Mesenteric Lymph Nodes: Histiocytosis with granulomas was evident in animals of both sexes from all treatment groups, varying from minimal to moderate in severity and following a dose-dependent response. At 100 and 200 mg/kg bw/day the more severe grades of histiocytosis were often accompanied by minimal abscesses. Following the twenty-eight day recovery period, histiocytosis with granulomas and abscesses were evident in both sexes previously treated with 200 mg/kg bw/day. When compared with the main study, the incidence of abscesses was lower, whereas histiocytosis persisted at much the same incidence and severity.

Histiocytosis in the mesenteric lymph nodes is known to occur in response to the oral administration of some test items and is likely to represent accumulation of material, indicating delayed clearance of an exogenous or endogenous material.

The following microscopic abnormalities were evident, however, these were considered to reflect individual variation rather than an effect of treatment.

Adrenals: A slightly increased incidence of cortical vacuolation was evident in males treated with 200 mg/kg bw/day when compared with controls. The change was minimal in all cases, and was not apparent in females. As cortical vacuolation is a background finding with a variable incidence, this intergroup difference is considered to be by chance and to represent normal variation rather than an effect of treatment.

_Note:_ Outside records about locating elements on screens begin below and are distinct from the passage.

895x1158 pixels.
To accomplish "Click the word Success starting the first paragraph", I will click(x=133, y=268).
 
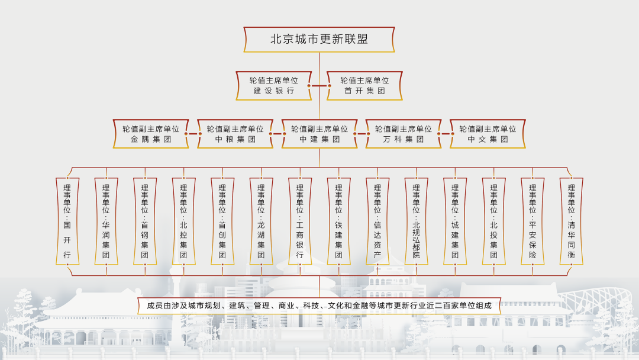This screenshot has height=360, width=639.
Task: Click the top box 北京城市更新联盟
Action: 319,40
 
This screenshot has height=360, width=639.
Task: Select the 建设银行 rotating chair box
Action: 273,86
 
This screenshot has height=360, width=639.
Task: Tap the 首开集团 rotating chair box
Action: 364,86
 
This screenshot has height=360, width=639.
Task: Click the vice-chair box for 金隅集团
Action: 151,134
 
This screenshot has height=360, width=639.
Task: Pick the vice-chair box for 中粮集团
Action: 235,134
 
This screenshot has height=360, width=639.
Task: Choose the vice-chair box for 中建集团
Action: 320,134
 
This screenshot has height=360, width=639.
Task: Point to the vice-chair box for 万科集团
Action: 404,134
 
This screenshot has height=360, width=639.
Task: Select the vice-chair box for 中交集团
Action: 488,134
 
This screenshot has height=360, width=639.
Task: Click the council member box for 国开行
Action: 67,221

The oral (gavage) administration of BADGE-IPD for up to ninety consecutive days, to Wistar rats of both sexes at dose levels of 10, 100 or 200 mg/kg bw/day resulted in adverse treatment-related effects in animals of both sexes treated with 200 and 100 mg/kg bw/day. These findings included the death of one male treated with 200 mg/kg bw/day, clinical signs of toxicity, reduced body weight development and food consumption, changes in the hematology parameters measured and microscopic changes in the mesenteric lymph nodes. These changes were considered to represent an adverse effect of treatment at these levels. The effects evident in both sexes at 10 mg/kg bw/day were confined to minimal histiocytosis with granulomas in the mesenteric lymph nodes. Based on the level of severity of these changes evident in both sexes treated with 10 mg/kg bw/day, the 'No Observed Adverse Effect Level (NOAEL) was considered to be 10 mg/kg bw/day. 

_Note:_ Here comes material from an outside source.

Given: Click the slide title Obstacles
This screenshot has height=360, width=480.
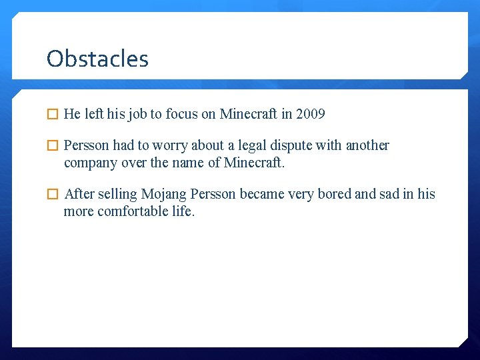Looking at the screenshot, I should pos(97,59).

Sinus histiocytosis is described as a normal finding in mesenteric lymph nodes; the macrophages may contain endogenous pigment (hemosiderin, lipofuscin) or exogenous material reflecting antigen uptake from the gastrointestinal tract. This is a common effect related to accumulation and delayed clearance of the test item. These changes are consistent with an inert compound. Thus, the effects are not regarded as significant toxic effect, but rather a port-of-entry effect. Additionally, inflammatory cells can be found in lymph nodes draining sites of the administration of an irritating test compound (Elmore, 2007).

Overall, the observed histopathological changes in the mesenteric lymph nodes (histiocytosis and granulomas) were interpreted to be localized, point of contact effects associated with the potential irritancy or delayed clearance of the test material and thus, do not warrant classification for specific organ toxicity after repeated exposure.

Reference:

Elmore, SA (2007). Histopathology of the Lymph Nodes.Toxicol Pathol. 2006; 34(5): 425–454.

Justification for classification or non-classification

The observed histopathological changes in the mesenteric lymph nodes (histiocytosis and granulomas) were interpreted to be localized, point of contact effects associated with the potential irritancy or delayed clearance of the test material and thus, do not warrant classification for specific organ toxicity after repeated exposure.